** Task goal **
Rewrite the data between the lines holding "How do I perform: Click" and "coord(78,57)", inclusive, as a JSON list of strings with one string per line, skipping blank lines and leaving the pictures out.

** Data for this exercise **

_ _ _ _ _ _ _

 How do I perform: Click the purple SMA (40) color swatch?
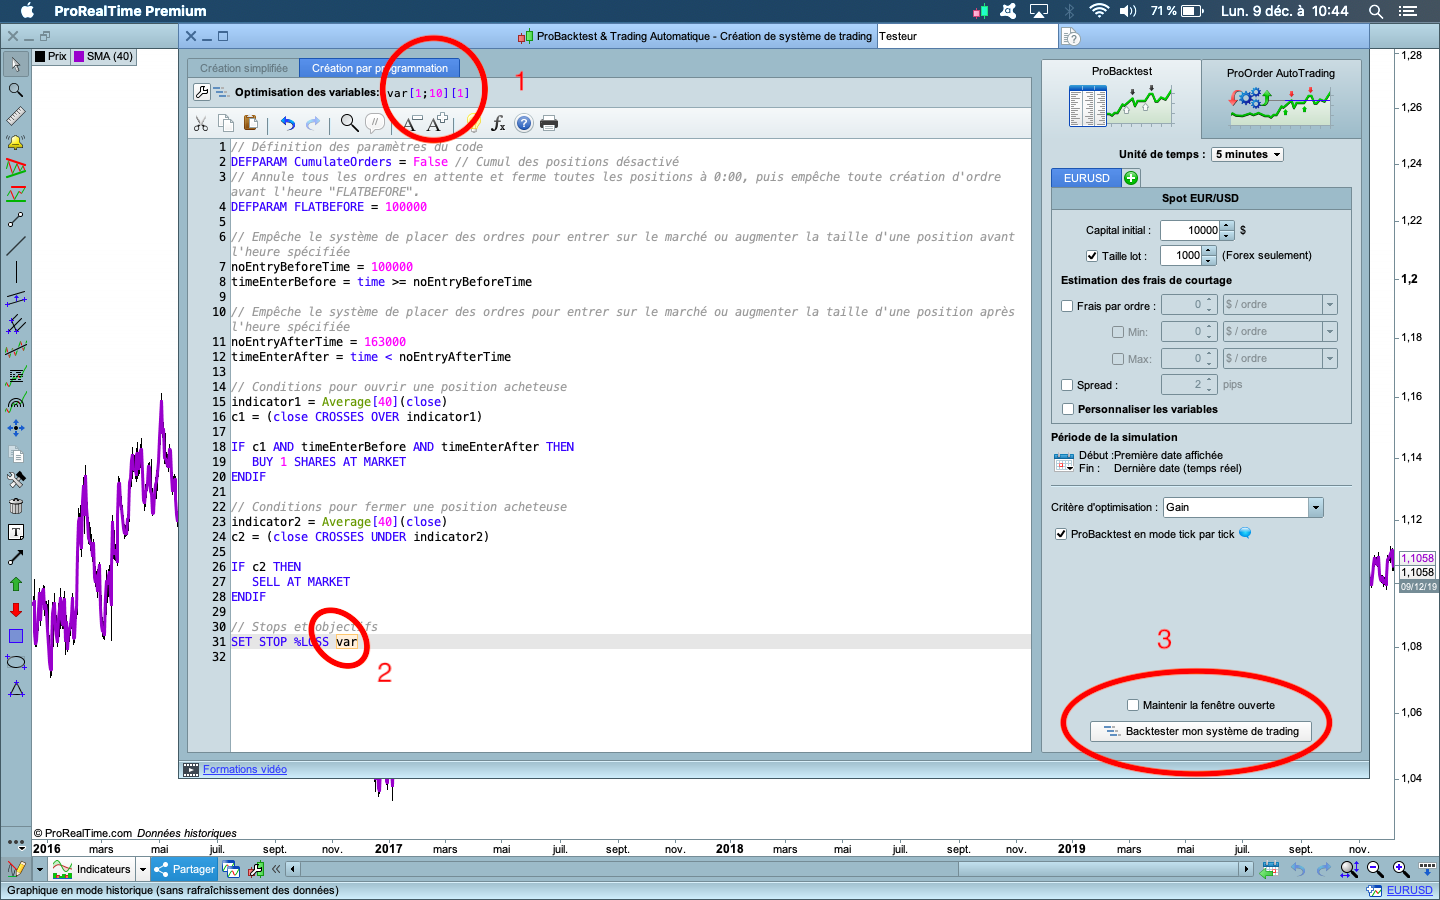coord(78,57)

_ _ _ _ _ _ _

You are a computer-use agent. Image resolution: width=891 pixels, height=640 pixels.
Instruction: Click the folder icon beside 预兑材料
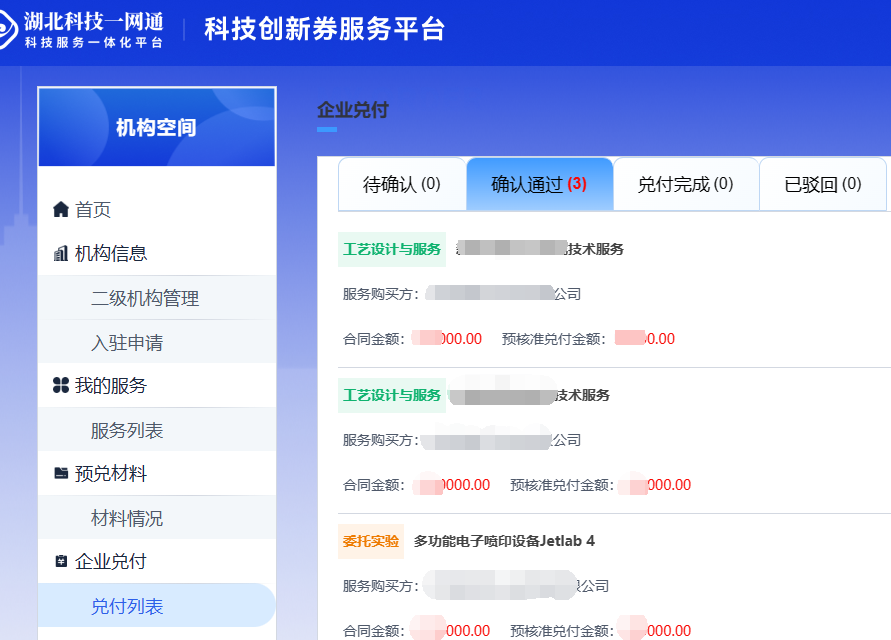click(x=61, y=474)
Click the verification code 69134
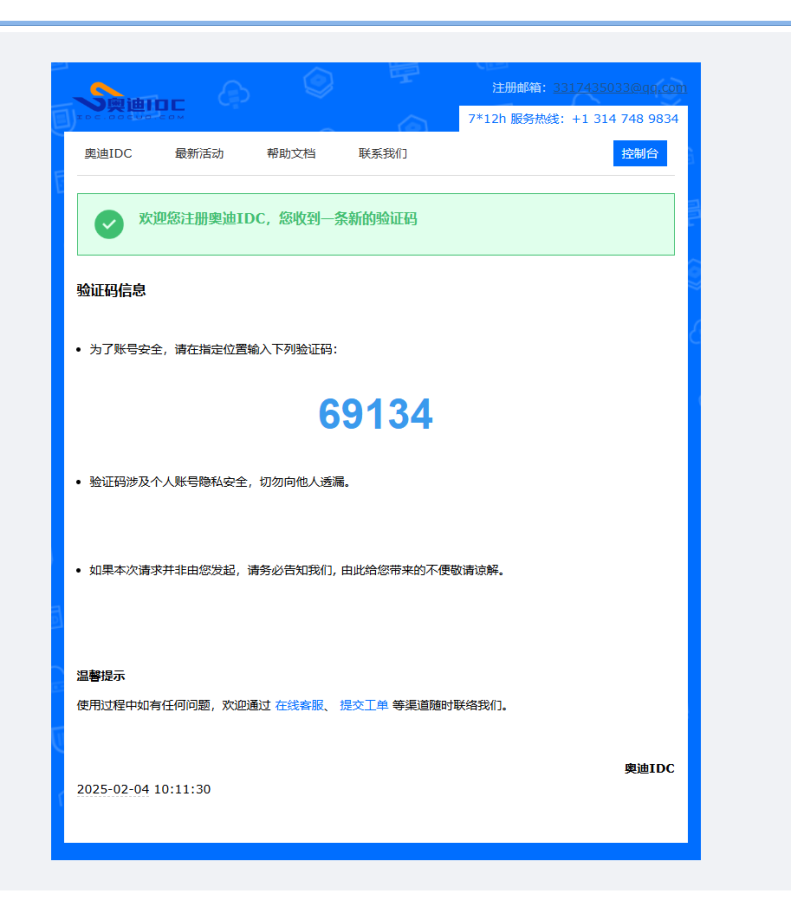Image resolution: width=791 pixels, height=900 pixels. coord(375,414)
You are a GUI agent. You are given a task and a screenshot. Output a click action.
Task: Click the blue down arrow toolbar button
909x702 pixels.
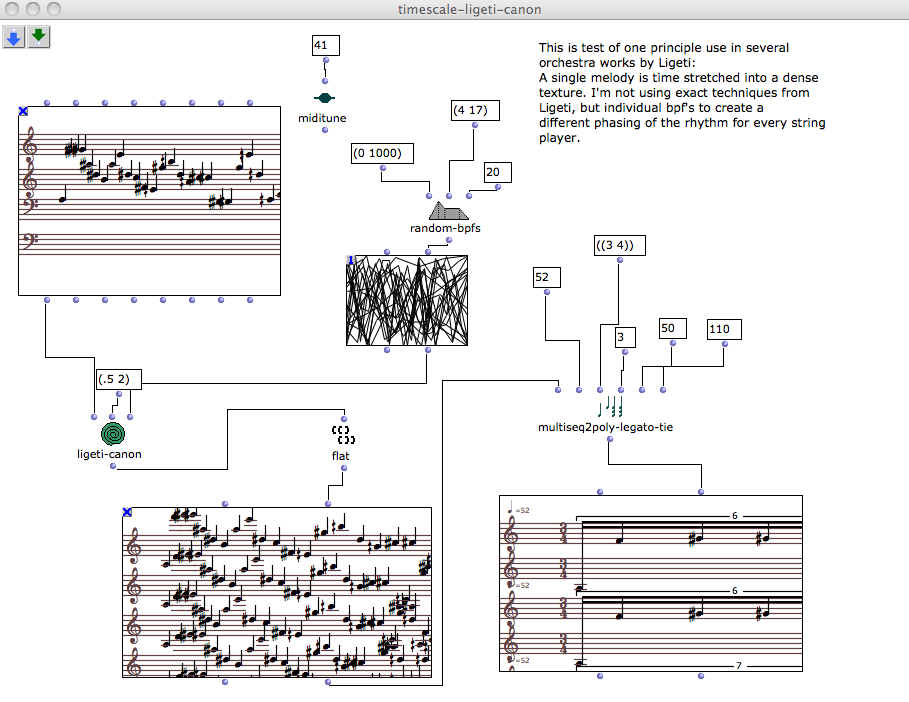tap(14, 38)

_ _ _ _ _ _ _

** Finished exercise **
[
  " How do I perform: Click the purple SMA (40) color swatch?",
  "coord(78,57)"
]